- AIM -
Copy the following lines word for word, without changing anything.

- DATA -

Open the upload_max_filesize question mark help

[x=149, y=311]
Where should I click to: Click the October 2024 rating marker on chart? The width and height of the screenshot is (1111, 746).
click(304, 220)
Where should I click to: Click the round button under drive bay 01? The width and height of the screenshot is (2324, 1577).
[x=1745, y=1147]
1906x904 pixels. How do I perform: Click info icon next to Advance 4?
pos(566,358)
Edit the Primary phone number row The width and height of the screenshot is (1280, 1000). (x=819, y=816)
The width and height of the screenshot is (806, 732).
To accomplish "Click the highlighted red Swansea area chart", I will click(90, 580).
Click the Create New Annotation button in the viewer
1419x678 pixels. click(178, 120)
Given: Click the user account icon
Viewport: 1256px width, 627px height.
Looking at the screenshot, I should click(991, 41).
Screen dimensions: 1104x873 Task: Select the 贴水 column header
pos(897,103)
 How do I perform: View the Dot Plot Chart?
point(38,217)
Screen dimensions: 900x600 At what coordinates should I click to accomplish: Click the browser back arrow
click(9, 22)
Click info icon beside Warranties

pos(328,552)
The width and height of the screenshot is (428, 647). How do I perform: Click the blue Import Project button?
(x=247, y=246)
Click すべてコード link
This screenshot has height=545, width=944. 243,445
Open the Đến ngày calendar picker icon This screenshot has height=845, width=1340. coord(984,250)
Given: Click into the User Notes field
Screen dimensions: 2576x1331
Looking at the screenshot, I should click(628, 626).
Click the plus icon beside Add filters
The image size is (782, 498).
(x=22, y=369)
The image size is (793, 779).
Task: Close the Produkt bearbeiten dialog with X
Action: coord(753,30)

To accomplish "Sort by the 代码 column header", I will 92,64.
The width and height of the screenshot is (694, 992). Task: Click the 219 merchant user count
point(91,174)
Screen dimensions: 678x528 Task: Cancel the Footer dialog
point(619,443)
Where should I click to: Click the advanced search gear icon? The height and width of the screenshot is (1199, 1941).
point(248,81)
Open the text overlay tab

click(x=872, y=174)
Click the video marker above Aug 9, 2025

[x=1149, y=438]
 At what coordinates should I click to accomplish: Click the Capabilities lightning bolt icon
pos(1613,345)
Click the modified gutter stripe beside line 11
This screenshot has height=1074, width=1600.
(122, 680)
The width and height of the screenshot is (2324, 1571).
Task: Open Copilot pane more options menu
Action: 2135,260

- SOLUTION TO THIS EXERCISE -
Open the upload_max_filesize question mark help

[x=149, y=311]
Where should I click to: Click the October 2024 rating marker on chart? The width and height of the screenshot is (1111, 746).
click(304, 220)
Where should I click to: Click the round button under drive bay 01? The width and height of the screenshot is (2324, 1577).
[x=1745, y=1147]
1906x904 pixels. How do I perform: Click info icon next to Advance 4?
pos(566,358)
Edit the Primary phone number row The width and height of the screenshot is (1280, 1000). (x=819, y=816)
The width and height of the screenshot is (806, 732).
To accomplish "Click the highlighted red Swansea area chart", I will click(90, 580).
Click the Create New Annotation button in the viewer
1419x678 pixels. click(178, 120)
Given: Click the user account icon
Viewport: 1256px width, 627px height.
Looking at the screenshot, I should click(991, 41).
Screen dimensions: 1104x873 Task: Select the 贴水 column header
pos(897,103)
 How do I perform: View the Dot Plot Chart?
point(38,217)
Screen dimensions: 900x600 At what coordinates should I click to accomplish: Click the browser back arrow
click(9, 22)
Click info icon beside Warranties

pos(328,552)
The width and height of the screenshot is (428, 647). How do I perform: Click the blue Import Project button?
(x=247, y=246)
Click すべてコード link
This screenshot has height=545, width=944. 243,445
Open the Đến ngày calendar picker icon This screenshot has height=845, width=1340. coord(984,250)
Given: Click into the User Notes field
Screen dimensions: 2576x1331
Looking at the screenshot, I should click(628, 626).
Click the plus icon beside Add filters
The image size is (782, 498).
(x=22, y=369)
The image size is (793, 779).
Task: Close the Produkt bearbeiten dialog with X
Action: coord(753,30)

To accomplish "Sort by the 代码 column header", I will 92,64.
The width and height of the screenshot is (694, 992). Task: Click the 219 merchant user count
point(91,174)
Screen dimensions: 678x528 Task: Cancel the Footer dialog
point(619,443)
Where should I click to: Click the advanced search gear icon? The height and width of the screenshot is (1199, 1941).
point(248,81)
Open the text overlay tab

click(x=872, y=174)
Click the video marker above Aug 9, 2025

[x=1149, y=438]
 At what coordinates should I click to accomplish: Click the Capabilities lightning bolt icon
pos(1613,345)
Click the modified gutter stripe beside line 11
This screenshot has height=1074, width=1600.
(122, 680)
The width and height of the screenshot is (2324, 1571).
Task: Open Copilot pane more options menu
Action: 2135,260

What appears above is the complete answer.